— start of PROVIDED DATA —

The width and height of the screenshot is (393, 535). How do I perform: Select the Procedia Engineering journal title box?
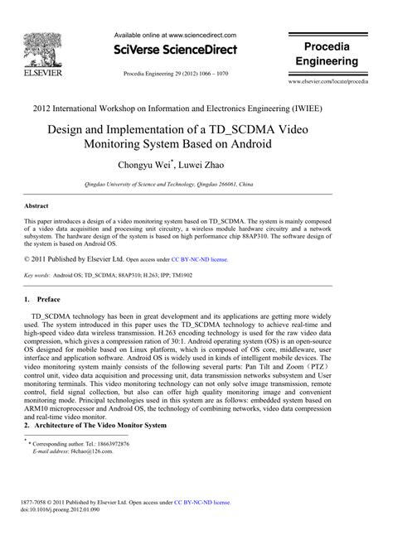coord(327,54)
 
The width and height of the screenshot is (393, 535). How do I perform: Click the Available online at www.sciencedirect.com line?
coord(175,36)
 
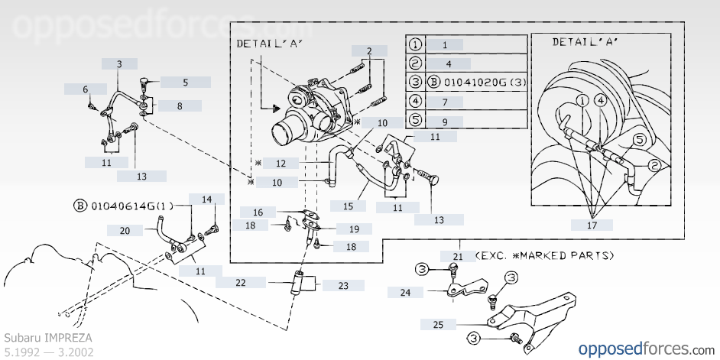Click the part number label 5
[186, 83]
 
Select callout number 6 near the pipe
[86, 89]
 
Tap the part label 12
[281, 163]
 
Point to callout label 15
[348, 206]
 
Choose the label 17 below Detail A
[592, 225]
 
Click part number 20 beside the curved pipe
[125, 231]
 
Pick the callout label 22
[241, 282]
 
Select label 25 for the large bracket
[439, 325]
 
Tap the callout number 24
[405, 292]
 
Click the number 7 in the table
[445, 102]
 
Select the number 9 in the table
[445, 122]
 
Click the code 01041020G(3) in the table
[484, 83]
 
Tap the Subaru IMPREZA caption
[48, 338]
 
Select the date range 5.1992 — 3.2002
[49, 352]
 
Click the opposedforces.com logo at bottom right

— end of PROVIDED DATA —

PROMPT:
Copy out, word for word, the lines from the one containing "Pick the callout label 22" through the last line, both ends included.

WRITTEN ANSWER:
Pick the callout label 22
[241, 282]
 
Select label 25 for the large bracket
[439, 325]
 
Tap the callout number 24
[405, 292]
 
Click the number 7 in the table
[445, 102]
 
Select the number 9 in the table
[445, 122]
 
Click the code 01041020G(3) in the table
[484, 83]
 
Tap the Subaru IMPREZA caption
[48, 338]
 
Select the date range 5.1992 — 3.2002
[49, 352]
 
Click the opposedforces.com logo at bottom right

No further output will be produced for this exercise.